They Cry in Silence Jan/Feb 2015
Those of you who regularly follow persecution news may find it gets hard to read after a while. In response to reader requests on how to deal with so much horrific information, I’ll share how I handle it.
The horror of some of the stories, along with the sense of helplessness they leave in their wake, can be wearying. I’ve heard many a reader sigh that he just doesn’t want to read it anymore; it’s too depressing. Imagine what it’s like, then, for a journalist to write about and edit it for 14 years.
The incessant flow of bad news has led me to the only thing that can parry the effect of the continual buffeting of the soul: giving it over to God. Sometimes, when my 19-month-old daughter falls asleep in my arms, I pray for parents in Nigeria whose children have been slain in their beds by Muslim extremists. When my 4-year-old son cries after falling down, I’m reminded to send up a prayer later for children in Somalia who cry out for mothers and fathers lost to murderous Islamists.
A slight chill wind might lead me to pray for Christians in North Korean labor camps who suffer icy temperatures day and night without adequate food, clothing, or medicines.
When Christians suffer for their faith as the apostle Paul noted in 2 Corinthians 4:17, it prepares them for an eternal weight of glory. Jesus told the apostle Peter that upon such faith He would build His church (Mt. 16:18).

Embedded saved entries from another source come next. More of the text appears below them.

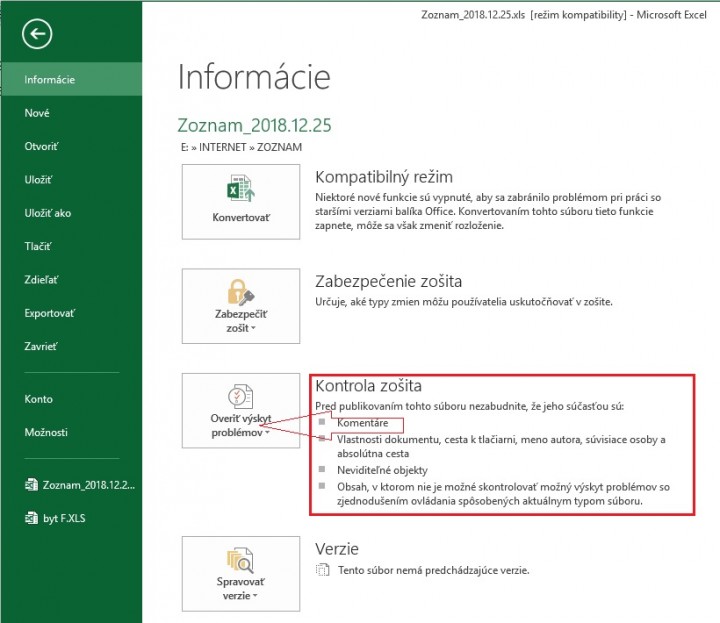This screenshot has width=720, height=623.
Task: Choose Uložiť ako in the sidebar
Action: tap(47, 213)
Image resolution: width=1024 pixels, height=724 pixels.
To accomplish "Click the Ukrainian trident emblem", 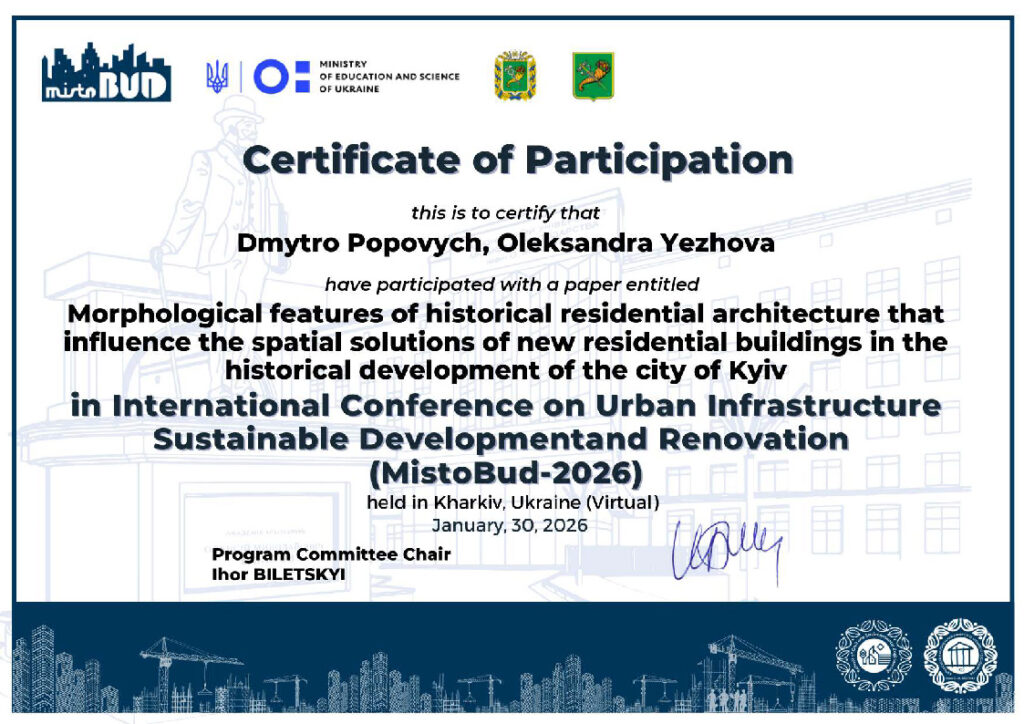I will coord(217,76).
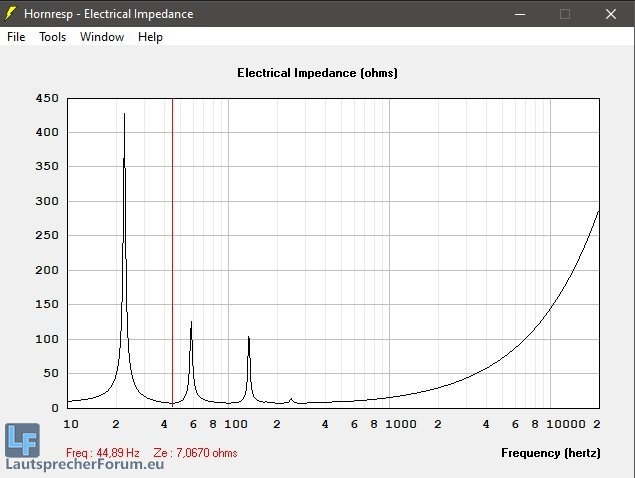The image size is (635, 478).
Task: Click the Ze 7,0670 ohms readout
Action: (195, 453)
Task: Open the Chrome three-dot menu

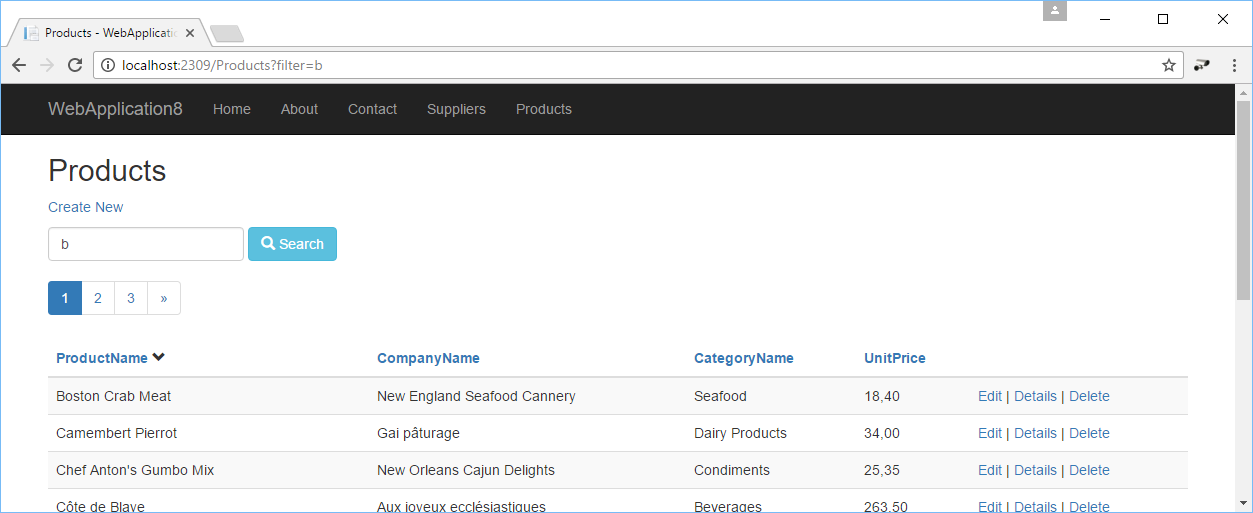Action: (x=1234, y=65)
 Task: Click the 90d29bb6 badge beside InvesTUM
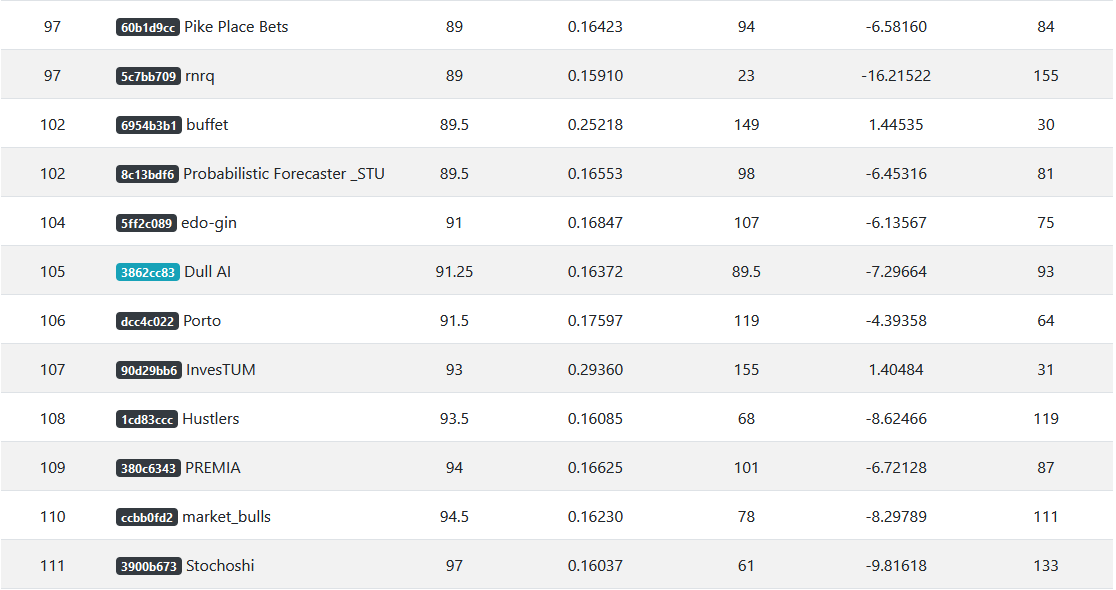pyautogui.click(x=149, y=371)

And upon that foundation we can place the biblical authors’ more soulful assertions that God is the Father of mercies and God of all comfort (2 Cor. 1:3). Thus we can pray that the Lord console with His presence those who mourn.

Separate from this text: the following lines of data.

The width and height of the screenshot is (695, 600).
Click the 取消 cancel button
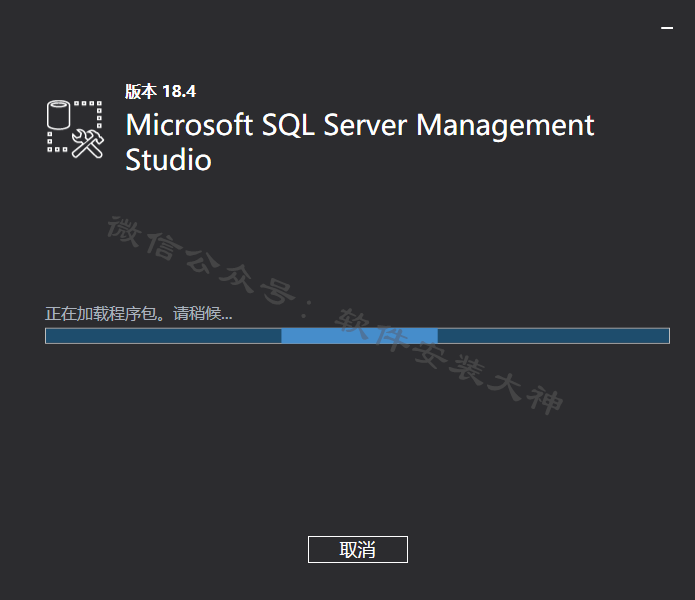coord(358,549)
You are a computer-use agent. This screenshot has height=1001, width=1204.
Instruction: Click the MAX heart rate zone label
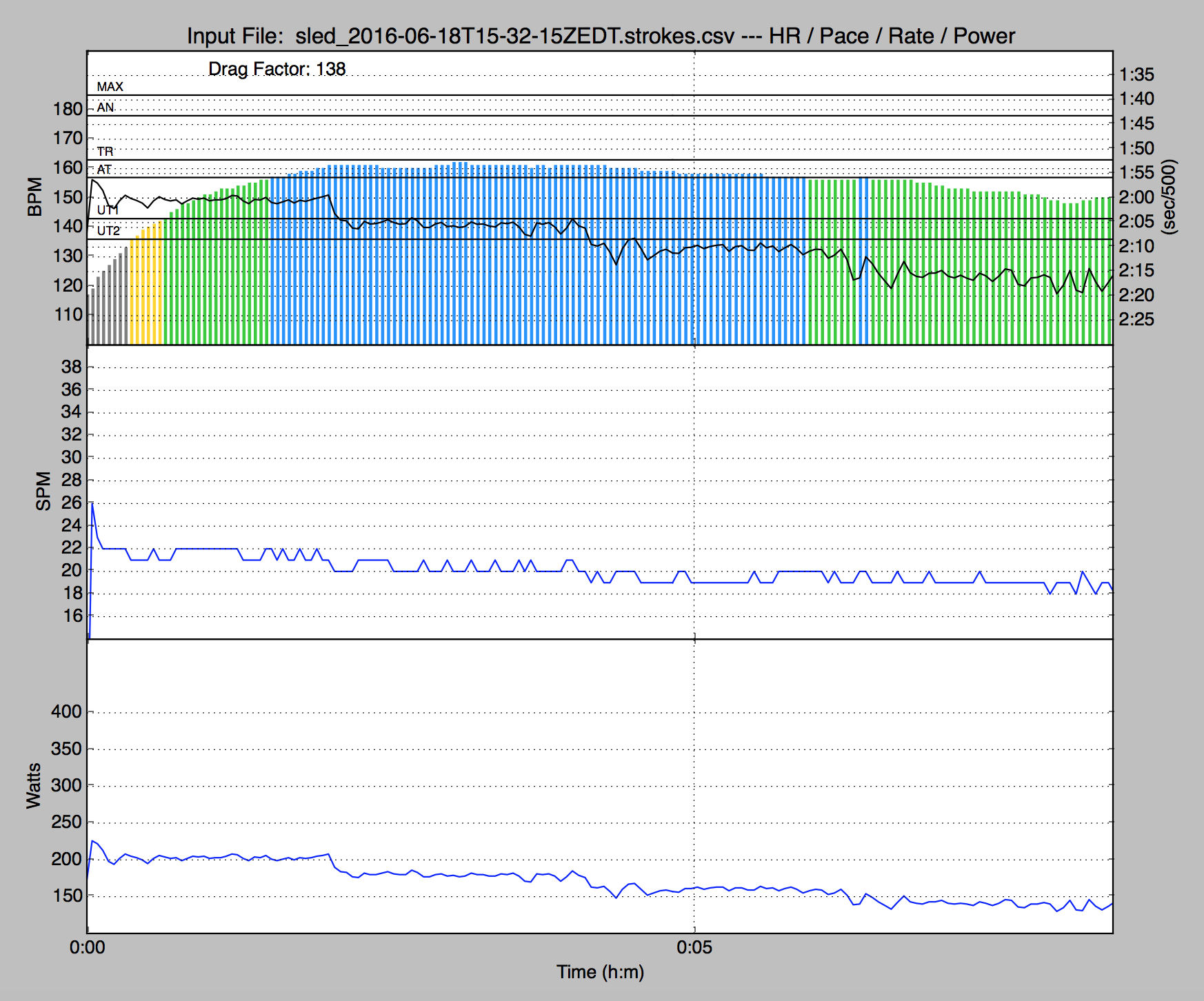point(110,87)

Paul also said in 2 Corinthians 4:14, “He who raised up the Lord Jesus will also raise us up with Jesus.” Believers who survive persecution ultimately will be brought into the Lord’s presence alongside their loved ones who have died in Christ. We can pray that those who mourn will feel the certainty of being restored to those they have lost.
I pray God will draw close to orphans in Somalia, Nigeria, Egypt, Pakistan, Kenya, India, Iraq, Colombia, and other nations with the comfort of His presence and that those children will know the hope of embracing their parents anew on the other side. So also do I pray for the parents and other relatives who have suffered the brutal loss of their children, grandchildren, brothers and sisters, nieces and nephews. Lord, draw near to them in a tangible way, that Your presence would remove the sting of hopelessness from their grief and that their hearts would be permeated with the faith that, soon enough, they will be reconciled to those for whom they now so ache.
No need to shy away from praying with tears.
I’m not sure the heavenly rewards for martyrdom are much consolation to those left behind, but they do speak to the victory we have in Christ. To each of the seven churches the Lord addresses in the book of Revelation, He includes rewards for those who conquer in faithful obedience, including steadfastness in persecution. And those rewards may give some indication of what God is preparing for those who persevere.
Yet more striking than the rewards is the One giving them, “One like the Son of Man,” with eyes “like a ﬂame of fire” and a voice “as the sound of many waters” (Rev. 1:13–15).
It is for Him that the young and old in Christ suffer today. If He were not also God who gave them the deposit of the Holy Spirit as a guarantee, they would have little impetus to remain faithful. It is to Him, who also suffered cruelty for their sake and ours, that we endeavor to intercede.